Last night at about Midnight Eastern time, Newstex began receiving errors from PagerDuty, immediately warning about service issues that it detected. We always begin our investigation with a few simple steps.
The number one rule during any potential crisis is always, "Don't Panic". The worst thing that can happen is a panic'd engineer goes out during a perceived crisis, and ends up causing more issues then originally were, if there even were anything.
The first phase in any crisis situation is the Discovery Phase. This is where you monitor your systems and attempt to discover the cause of the alerts being sent out.
Verify the alert
Next, it's important to verify that the error alert wasn't erroneous, or already fixed by the time you get the alert. Temporary issues are quite common, and although the alerts attempt to only send themselves when things have been confirmed down, there's always the chance that the alert was misconfigured, or the alerting system is having an issue. It's important to verify that what the alert is telling you is true. In our example, it was telling us that several of our FTP servers were having issues. This is easy to verify by simply attempting to log into those FTP servers with known good accounts (we have several testing accounts just for this purpose).
Check the AWS Status Page
After you've verified that it is an actual issue, it's important to check the AWS Status Pages. In our case, this turned out to be the end of the discovery phase. We noticed immediately that SimpleDB was having major issues, and that was the cause of our issues. If this is the problem, you immediately move on to mitigation. If this isn't the problem for you, it's important to also check your log files to identify what the potential issue might be.
Once you have discovered the issue, it's time to go about mitigating the impact and fixing the situation.
Mitigate the impact on customers
Customers generally don't care why a system is down, they only care that it is down. Blame may work in politics, but it doesn't comfort the user to know that you're down "because of amazon". That just ends up putting more work on your shoulders as now they will simply question why you are running on AWS. Instead, it's more important to restore services as quickly as possible, or at the very least mitigate the impact to your customer. In our case, although we couldn't fully restore all services, we were able to keep our FTP servers accepting new connections and files, focusing on the real-time needs of our customers. We knew it wasn't important to make sure that our internal administration system was operating, nor was it important to make sure that our delayed feeds were reading. The most important aspects of our system, the ones requiring real-time delivery, were our top and only priority.
Monitor and Recover
During any crisis phase, it's important to continually monitor the situation, and be prepared to escalate to another step. In our example, we had already begun to prepare databases in us-west-1 in the event the issues extended beyond 4am. Fortunately, at around 3am Eastern time, the services were fully restored.
After the services were fully restored, we went through each of our services one-by-one and verified manually that everything was working again. We continued to monitor through the morning hours to make sure everything stayed stable.

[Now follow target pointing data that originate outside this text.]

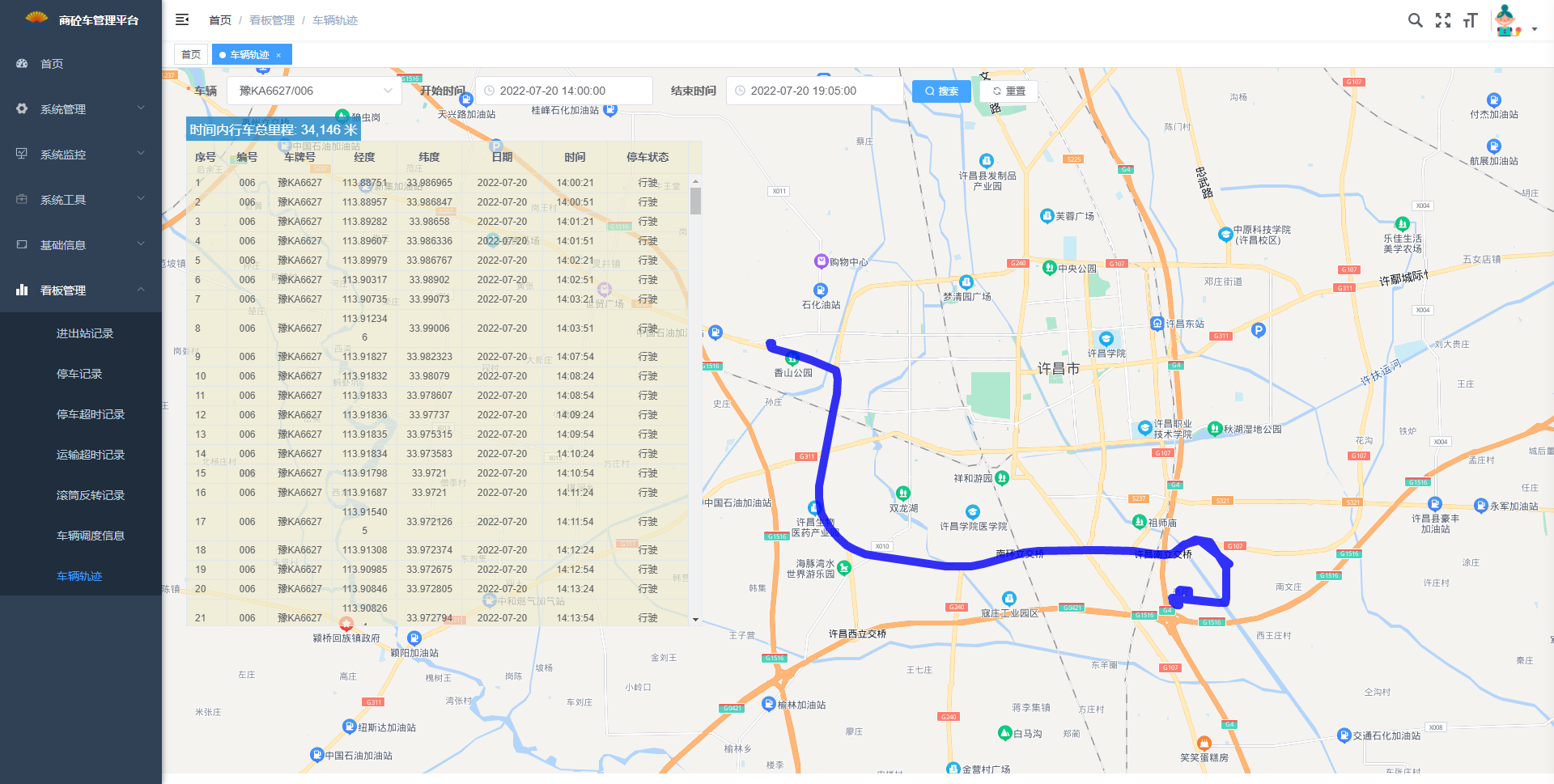Click the start time input field

tap(564, 91)
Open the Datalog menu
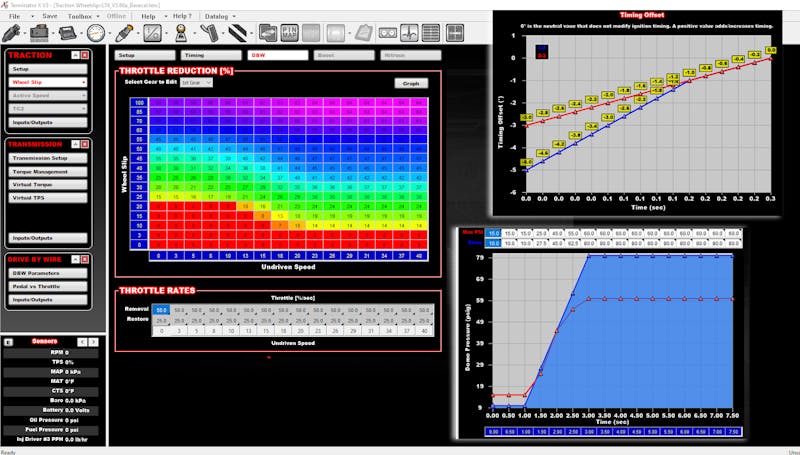800x455 pixels. pos(215,16)
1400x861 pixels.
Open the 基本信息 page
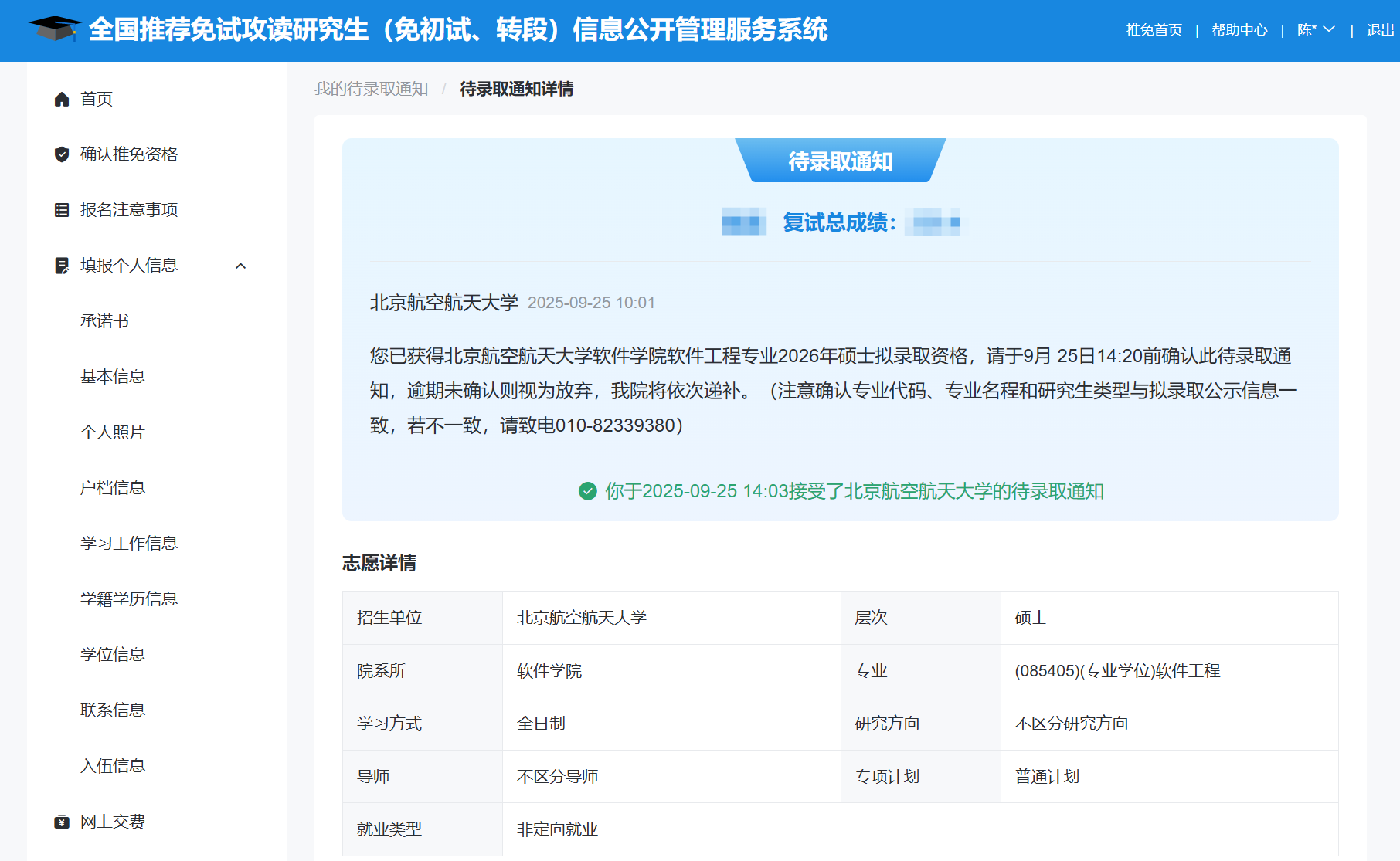[111, 377]
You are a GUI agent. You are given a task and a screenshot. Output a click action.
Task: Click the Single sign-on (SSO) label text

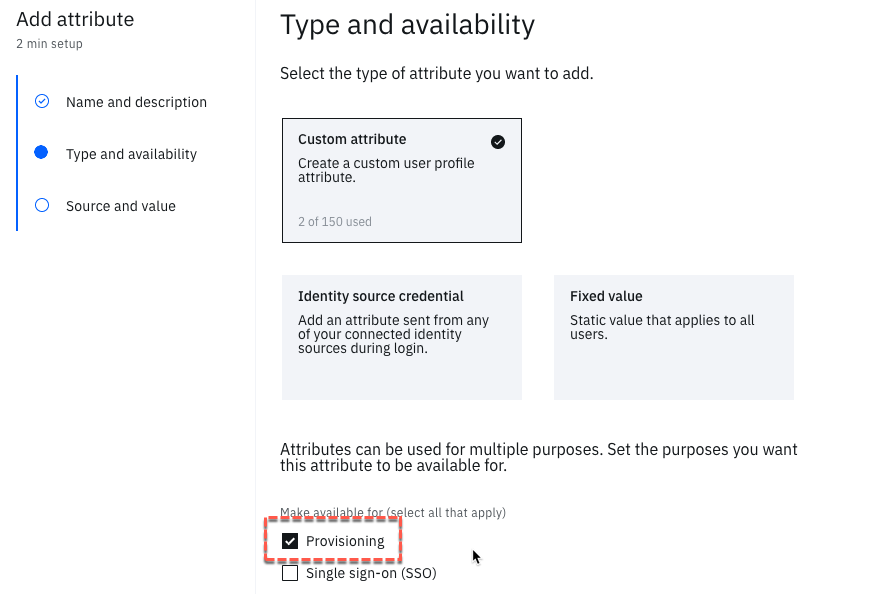(371, 574)
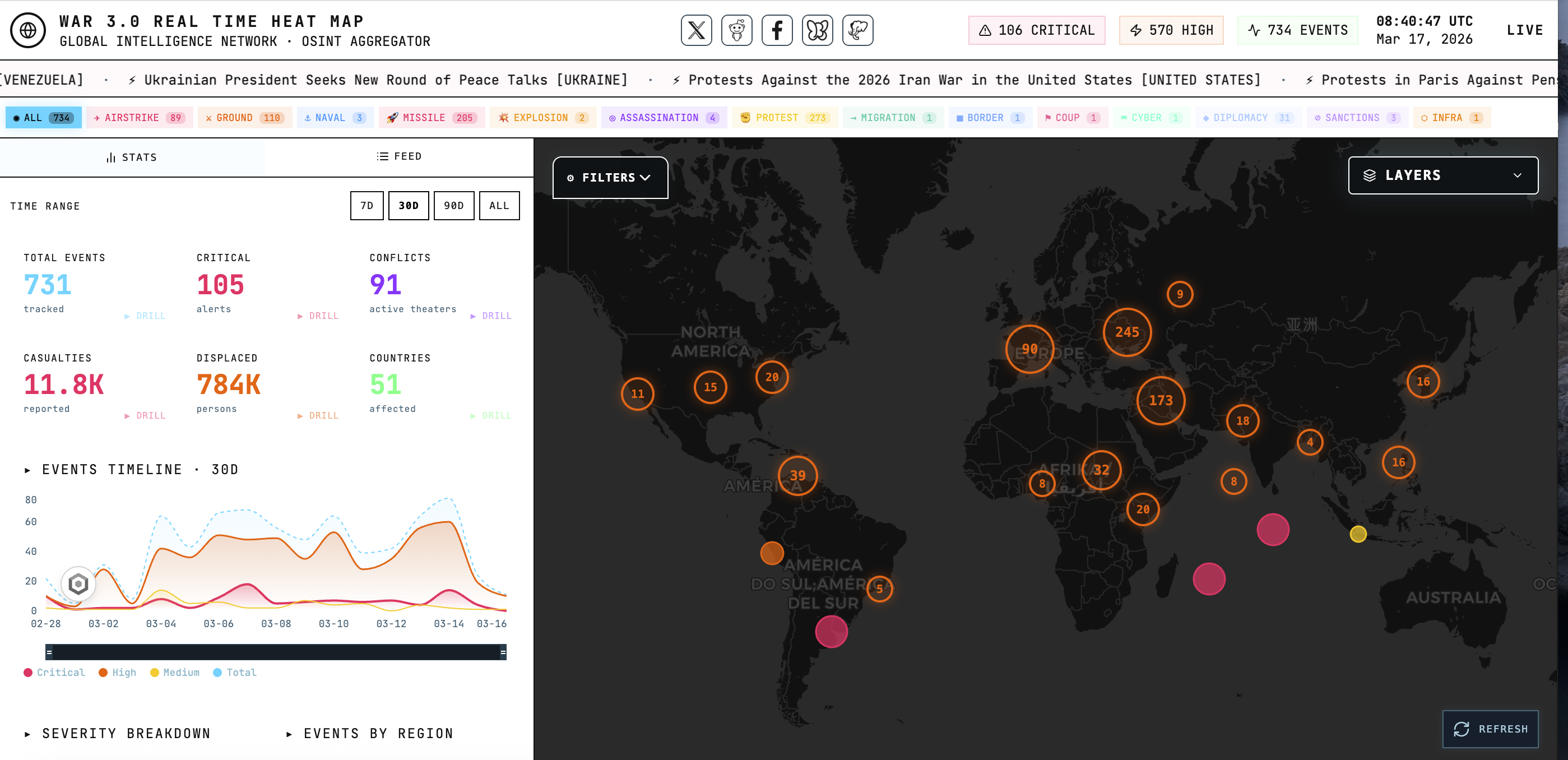Click the Facebook share icon
This screenshot has width=1568, height=760.
click(777, 30)
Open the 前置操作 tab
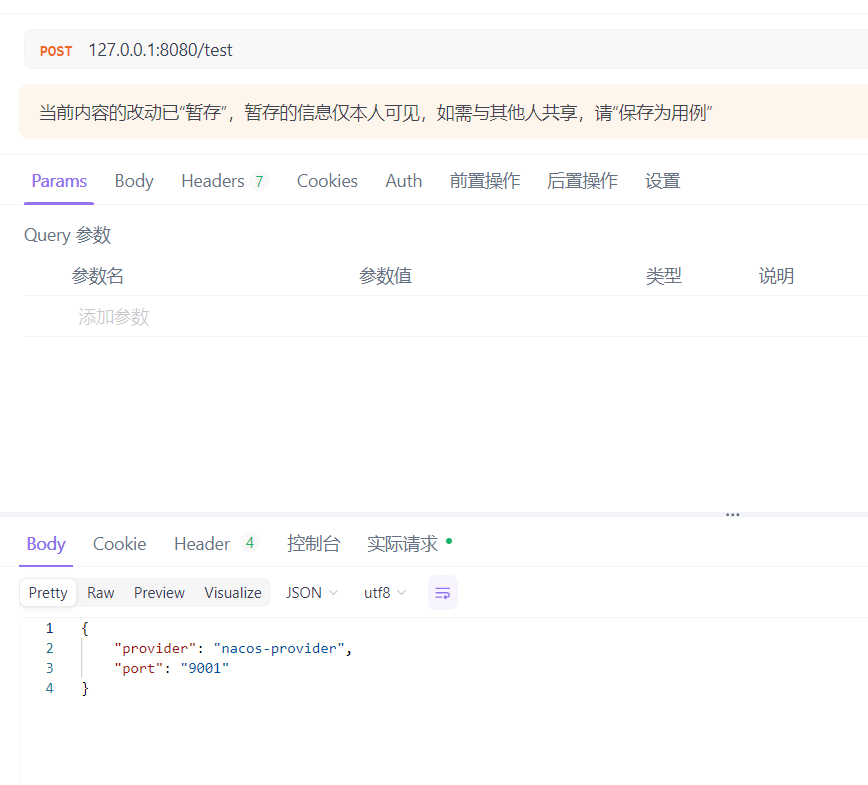868x785 pixels. [x=484, y=181]
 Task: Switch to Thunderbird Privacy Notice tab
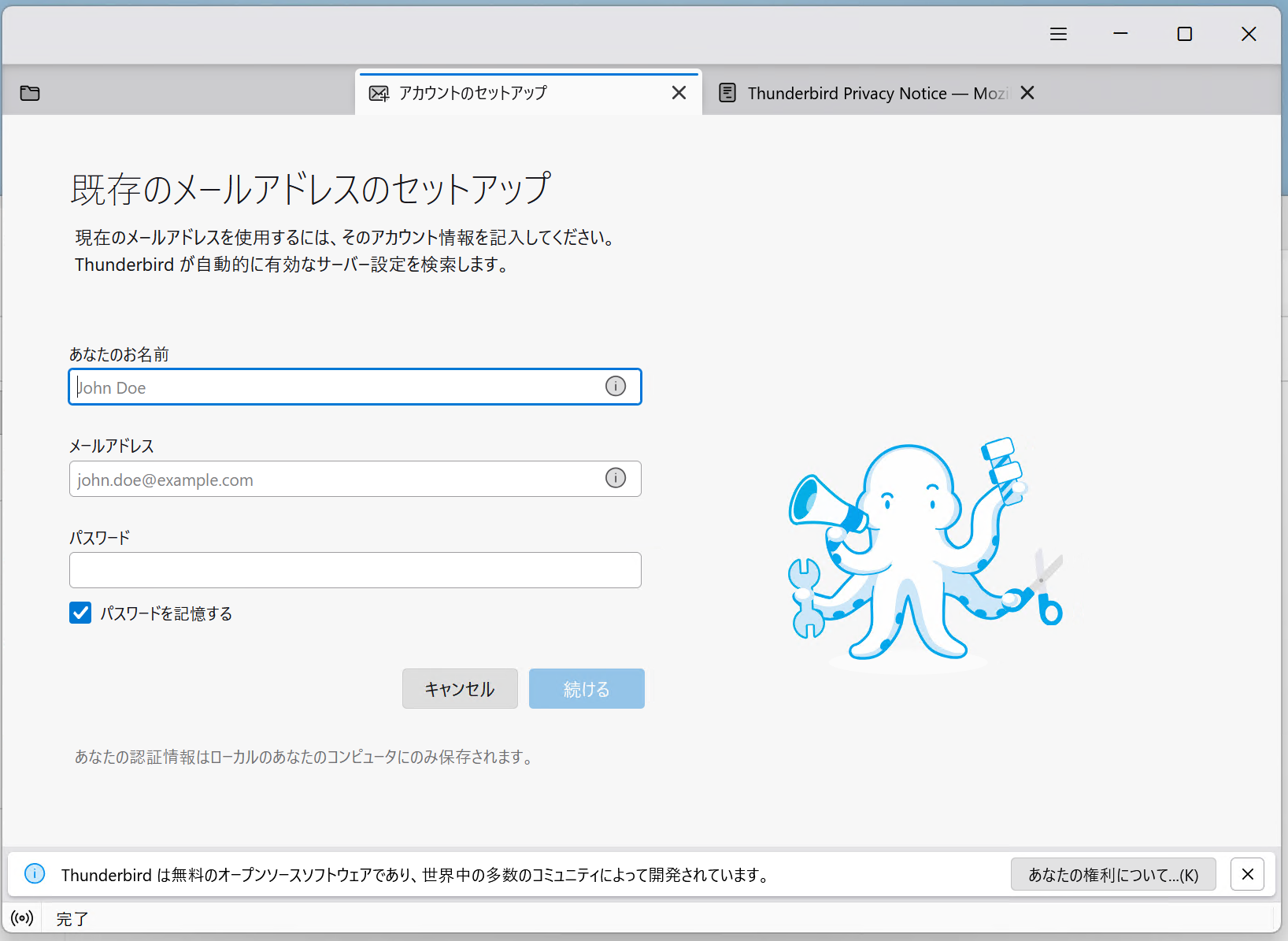[866, 93]
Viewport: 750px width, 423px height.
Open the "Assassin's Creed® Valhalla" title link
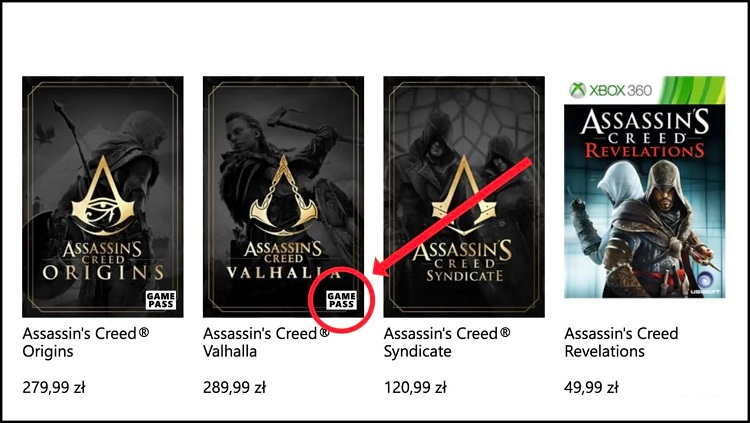click(x=266, y=342)
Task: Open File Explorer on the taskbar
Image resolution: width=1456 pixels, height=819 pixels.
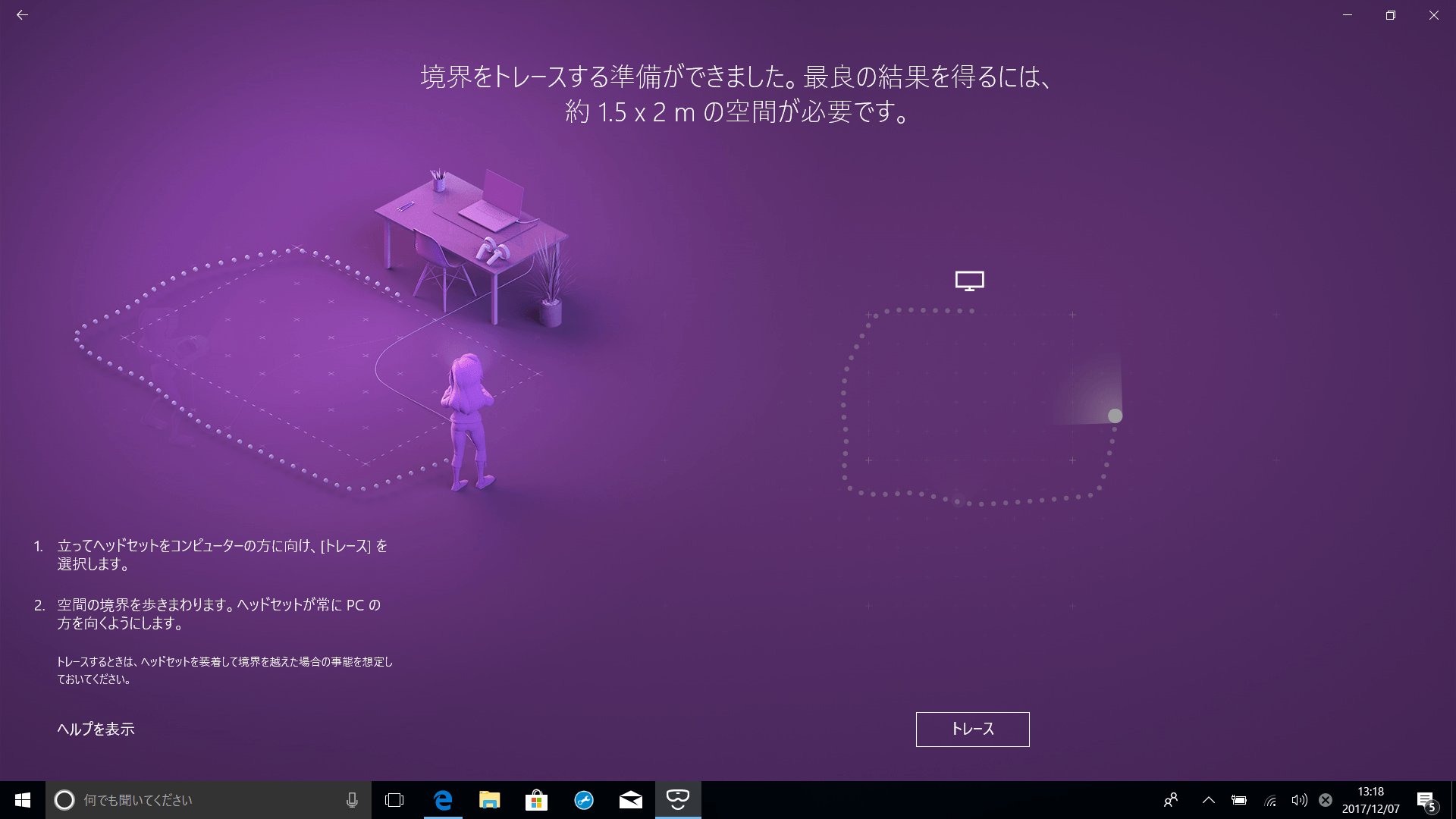Action: 490,800
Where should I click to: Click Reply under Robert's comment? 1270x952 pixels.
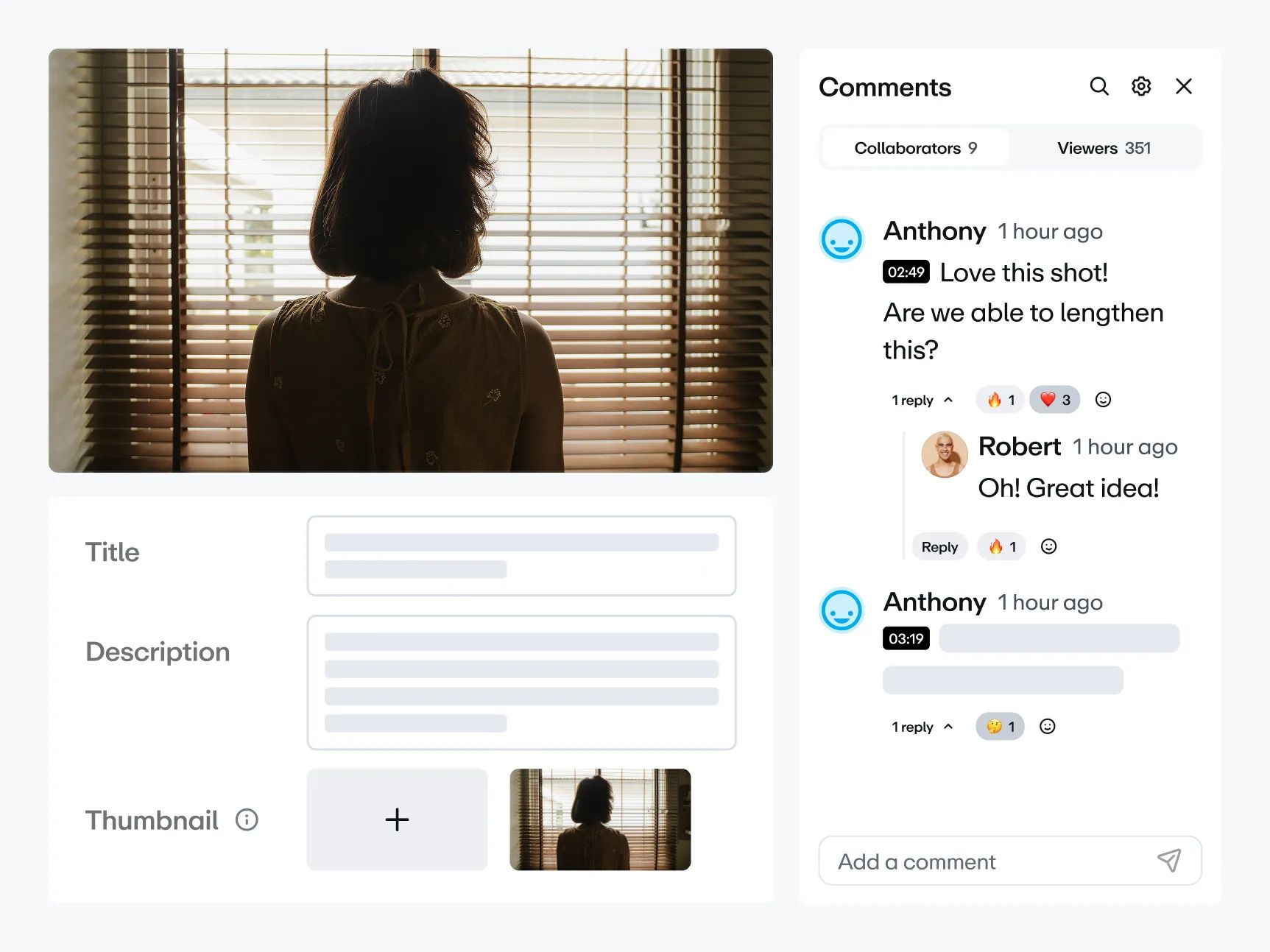pyautogui.click(x=939, y=546)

The last phase of any crisis situation is the Post-Mortem. This is the time when you can go back in detail through your logs and identify exactly why the issue was escalated to an outage. Its at this point you want to take your time and find out exactly what triggered the domino effect, and work on potential solutions to those issues. You don't need to necessarily make any changes during this phase, but you do need to at least present the root cause, and why it became an escalation to an actual outage.
After you have discovered the issue and potential solutions, it's up to you to determine the cost benefit of implementing those solutions. Remember that every issue comes with an associated risk, which can be calculated as a combination of How likely is this issue to occur, and How big of an impact will this be. This means that something that is lower impact, but much more likely to occur, will be a higher priority then something that is extremely unlikely to occur, but a much higher impact.
Great support Staff is key
In our case, Newstex was fully prepared to roll to a different region, but we determined the impact would be greater then simply waiting for Amazon to fix the root cause. Our monitoring and support staff were entirely on the situation and handled it incredibly well, minimizing the impact in most cases so that customers don't even know there was an issue. Having an incredibly great support staff is absolutely key. You don't want to have to wake up your customers because they're being told the system is down, you have to know and resolve these issues before your customers notice.